- **WORK TO COMPLETE**
Return each line in the rows below that contains the word "header".

- **INPUT**
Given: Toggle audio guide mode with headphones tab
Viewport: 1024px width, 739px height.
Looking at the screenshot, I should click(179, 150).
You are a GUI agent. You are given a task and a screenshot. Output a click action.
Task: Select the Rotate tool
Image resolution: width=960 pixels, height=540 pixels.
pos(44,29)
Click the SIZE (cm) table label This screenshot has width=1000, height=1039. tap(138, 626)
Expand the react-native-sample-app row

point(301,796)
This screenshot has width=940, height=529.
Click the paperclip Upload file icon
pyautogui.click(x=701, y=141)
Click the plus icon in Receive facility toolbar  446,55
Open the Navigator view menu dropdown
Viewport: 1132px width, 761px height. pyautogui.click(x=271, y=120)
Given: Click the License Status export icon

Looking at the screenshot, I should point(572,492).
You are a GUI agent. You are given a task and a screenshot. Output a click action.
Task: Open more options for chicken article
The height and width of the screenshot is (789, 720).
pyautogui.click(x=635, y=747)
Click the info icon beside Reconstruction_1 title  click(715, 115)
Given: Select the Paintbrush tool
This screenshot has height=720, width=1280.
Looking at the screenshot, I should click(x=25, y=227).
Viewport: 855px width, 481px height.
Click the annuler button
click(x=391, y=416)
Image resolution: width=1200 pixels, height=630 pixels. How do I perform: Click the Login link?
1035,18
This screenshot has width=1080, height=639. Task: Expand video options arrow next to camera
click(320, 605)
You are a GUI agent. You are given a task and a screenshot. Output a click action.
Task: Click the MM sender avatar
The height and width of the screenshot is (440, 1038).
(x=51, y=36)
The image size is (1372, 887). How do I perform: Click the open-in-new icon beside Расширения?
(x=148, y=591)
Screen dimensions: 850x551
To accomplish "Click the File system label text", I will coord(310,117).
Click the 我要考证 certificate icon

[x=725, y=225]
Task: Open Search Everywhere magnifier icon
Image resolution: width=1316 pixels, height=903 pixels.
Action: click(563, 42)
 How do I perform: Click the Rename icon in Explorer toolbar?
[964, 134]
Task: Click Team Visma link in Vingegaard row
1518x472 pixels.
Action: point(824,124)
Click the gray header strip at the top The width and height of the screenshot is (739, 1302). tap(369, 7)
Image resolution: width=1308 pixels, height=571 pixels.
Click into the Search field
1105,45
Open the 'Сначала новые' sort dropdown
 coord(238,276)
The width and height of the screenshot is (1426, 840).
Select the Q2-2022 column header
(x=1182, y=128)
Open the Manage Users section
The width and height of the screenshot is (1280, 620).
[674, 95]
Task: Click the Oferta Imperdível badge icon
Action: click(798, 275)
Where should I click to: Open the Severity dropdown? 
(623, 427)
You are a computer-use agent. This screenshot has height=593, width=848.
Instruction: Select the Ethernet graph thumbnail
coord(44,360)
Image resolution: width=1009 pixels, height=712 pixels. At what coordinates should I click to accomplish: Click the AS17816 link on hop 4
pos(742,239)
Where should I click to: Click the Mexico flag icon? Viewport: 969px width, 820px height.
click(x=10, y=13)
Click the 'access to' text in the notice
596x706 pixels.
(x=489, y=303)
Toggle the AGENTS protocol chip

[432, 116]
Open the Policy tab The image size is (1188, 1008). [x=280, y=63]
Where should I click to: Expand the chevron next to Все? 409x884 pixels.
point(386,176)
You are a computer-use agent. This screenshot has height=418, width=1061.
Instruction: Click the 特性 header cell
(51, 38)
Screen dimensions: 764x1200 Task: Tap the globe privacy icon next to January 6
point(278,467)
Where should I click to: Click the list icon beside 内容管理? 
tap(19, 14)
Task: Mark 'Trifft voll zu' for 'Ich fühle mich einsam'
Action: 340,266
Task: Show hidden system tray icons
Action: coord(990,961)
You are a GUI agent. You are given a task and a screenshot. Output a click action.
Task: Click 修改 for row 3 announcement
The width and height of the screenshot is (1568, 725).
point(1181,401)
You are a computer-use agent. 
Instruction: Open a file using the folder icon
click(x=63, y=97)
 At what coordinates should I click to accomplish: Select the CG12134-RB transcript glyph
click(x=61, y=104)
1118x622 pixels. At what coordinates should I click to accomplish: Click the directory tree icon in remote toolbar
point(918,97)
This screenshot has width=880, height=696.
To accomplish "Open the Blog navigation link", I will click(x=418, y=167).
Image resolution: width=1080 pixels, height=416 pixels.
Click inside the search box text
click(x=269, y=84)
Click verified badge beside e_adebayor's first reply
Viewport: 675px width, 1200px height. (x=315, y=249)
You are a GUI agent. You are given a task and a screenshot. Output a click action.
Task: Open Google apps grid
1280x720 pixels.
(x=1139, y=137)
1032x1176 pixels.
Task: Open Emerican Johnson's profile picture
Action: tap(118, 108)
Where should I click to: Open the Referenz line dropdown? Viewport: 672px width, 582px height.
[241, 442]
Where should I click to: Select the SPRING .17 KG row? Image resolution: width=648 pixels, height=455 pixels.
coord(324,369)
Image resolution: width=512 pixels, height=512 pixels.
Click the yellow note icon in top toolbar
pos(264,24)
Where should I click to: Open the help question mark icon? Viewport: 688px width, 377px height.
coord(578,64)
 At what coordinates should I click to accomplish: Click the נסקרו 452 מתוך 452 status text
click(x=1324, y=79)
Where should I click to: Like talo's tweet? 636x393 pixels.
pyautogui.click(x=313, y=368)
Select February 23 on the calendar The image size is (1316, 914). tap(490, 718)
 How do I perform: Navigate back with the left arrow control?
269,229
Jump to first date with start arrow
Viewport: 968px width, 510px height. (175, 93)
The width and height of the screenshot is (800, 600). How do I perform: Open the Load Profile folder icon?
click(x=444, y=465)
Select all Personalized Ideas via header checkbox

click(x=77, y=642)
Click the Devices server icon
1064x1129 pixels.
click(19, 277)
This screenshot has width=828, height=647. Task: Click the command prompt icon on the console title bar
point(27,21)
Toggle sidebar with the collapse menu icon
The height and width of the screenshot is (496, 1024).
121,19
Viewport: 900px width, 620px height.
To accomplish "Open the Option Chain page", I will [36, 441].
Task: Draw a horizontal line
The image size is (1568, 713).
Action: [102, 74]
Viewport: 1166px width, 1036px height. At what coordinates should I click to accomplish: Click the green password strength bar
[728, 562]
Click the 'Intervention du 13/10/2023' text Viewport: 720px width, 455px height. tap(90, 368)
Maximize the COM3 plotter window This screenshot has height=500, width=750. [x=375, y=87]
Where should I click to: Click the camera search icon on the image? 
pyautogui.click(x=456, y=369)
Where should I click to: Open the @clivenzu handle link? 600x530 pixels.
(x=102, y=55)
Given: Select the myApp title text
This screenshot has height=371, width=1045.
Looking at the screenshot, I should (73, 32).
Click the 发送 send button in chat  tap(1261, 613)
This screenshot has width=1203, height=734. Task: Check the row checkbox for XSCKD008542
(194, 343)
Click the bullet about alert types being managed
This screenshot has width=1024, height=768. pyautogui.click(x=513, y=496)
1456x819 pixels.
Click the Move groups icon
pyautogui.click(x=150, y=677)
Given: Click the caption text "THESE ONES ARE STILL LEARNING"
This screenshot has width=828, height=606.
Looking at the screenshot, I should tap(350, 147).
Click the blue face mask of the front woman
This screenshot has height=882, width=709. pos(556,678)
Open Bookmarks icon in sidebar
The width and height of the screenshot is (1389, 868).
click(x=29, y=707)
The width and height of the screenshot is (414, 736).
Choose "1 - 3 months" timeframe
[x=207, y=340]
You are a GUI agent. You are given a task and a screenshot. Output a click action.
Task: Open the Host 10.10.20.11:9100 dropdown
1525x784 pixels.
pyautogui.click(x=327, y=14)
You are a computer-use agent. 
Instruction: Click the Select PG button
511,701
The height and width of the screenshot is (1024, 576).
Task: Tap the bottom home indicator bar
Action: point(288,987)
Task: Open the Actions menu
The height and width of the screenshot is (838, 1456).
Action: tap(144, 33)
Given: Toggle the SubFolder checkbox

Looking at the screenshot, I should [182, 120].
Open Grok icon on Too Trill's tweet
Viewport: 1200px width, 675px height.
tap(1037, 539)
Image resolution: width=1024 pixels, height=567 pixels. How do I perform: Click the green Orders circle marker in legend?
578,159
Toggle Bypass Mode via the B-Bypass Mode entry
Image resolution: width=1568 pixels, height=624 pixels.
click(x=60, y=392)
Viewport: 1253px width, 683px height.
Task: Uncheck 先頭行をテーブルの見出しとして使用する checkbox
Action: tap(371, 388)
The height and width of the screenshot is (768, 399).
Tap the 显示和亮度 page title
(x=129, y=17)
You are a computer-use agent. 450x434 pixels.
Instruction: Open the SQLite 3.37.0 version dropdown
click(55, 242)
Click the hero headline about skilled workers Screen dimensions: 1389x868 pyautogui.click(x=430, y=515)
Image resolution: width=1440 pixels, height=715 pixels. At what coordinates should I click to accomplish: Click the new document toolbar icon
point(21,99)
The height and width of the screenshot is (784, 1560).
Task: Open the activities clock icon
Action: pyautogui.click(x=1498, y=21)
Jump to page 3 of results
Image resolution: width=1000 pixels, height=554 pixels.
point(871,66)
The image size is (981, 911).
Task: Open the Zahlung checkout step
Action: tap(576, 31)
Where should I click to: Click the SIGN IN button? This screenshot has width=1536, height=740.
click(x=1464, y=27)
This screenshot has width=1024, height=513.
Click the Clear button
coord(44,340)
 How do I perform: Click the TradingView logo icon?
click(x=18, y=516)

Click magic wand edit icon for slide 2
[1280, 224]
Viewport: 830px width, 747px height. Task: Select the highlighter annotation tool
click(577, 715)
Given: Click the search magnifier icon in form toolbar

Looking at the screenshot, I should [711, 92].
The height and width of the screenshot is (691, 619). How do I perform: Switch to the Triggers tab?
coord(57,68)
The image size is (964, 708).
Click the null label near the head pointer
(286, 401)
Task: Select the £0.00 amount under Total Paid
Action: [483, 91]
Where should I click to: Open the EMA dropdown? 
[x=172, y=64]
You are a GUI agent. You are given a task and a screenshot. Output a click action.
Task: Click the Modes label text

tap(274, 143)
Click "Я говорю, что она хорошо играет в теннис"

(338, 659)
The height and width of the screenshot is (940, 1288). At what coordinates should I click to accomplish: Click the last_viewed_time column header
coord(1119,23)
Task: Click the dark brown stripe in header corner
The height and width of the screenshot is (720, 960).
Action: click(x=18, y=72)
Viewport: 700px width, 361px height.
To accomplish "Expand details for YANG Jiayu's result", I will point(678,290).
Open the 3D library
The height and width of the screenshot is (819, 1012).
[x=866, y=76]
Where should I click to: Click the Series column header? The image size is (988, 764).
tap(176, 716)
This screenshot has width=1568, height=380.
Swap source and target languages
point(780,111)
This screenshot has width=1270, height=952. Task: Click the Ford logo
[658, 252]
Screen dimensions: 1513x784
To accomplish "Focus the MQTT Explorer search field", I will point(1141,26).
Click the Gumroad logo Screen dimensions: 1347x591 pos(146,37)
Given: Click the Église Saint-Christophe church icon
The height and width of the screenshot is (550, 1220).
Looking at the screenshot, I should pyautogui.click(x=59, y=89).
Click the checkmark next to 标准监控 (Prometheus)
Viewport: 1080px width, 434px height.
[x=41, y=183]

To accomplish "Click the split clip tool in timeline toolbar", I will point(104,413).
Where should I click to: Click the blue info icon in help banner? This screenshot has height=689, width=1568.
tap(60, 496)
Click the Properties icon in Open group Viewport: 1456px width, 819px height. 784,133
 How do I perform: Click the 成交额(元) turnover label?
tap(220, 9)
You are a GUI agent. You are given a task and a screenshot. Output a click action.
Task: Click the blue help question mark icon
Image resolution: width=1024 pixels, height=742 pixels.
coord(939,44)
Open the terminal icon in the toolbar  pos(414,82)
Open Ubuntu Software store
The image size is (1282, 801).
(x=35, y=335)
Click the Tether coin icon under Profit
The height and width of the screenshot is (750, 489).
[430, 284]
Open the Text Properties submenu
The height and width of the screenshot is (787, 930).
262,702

- **EXERCISE RESULT**
Click the gray header strip at the top The width and height of the screenshot is (739, 1302). tap(369, 7)
Select the Q2-2022 column header
Instruction: Click the 特性 header cell
Select all Personalized Ideas via header checkbox
The height and width of the screenshot is (940, 1288). At what coordinates should I click to accomplish: Click the last_viewed_time column header
Task: Click the dark brown stripe in header corner
Where should I click to: Click the Series column header? The image size is (988, 764).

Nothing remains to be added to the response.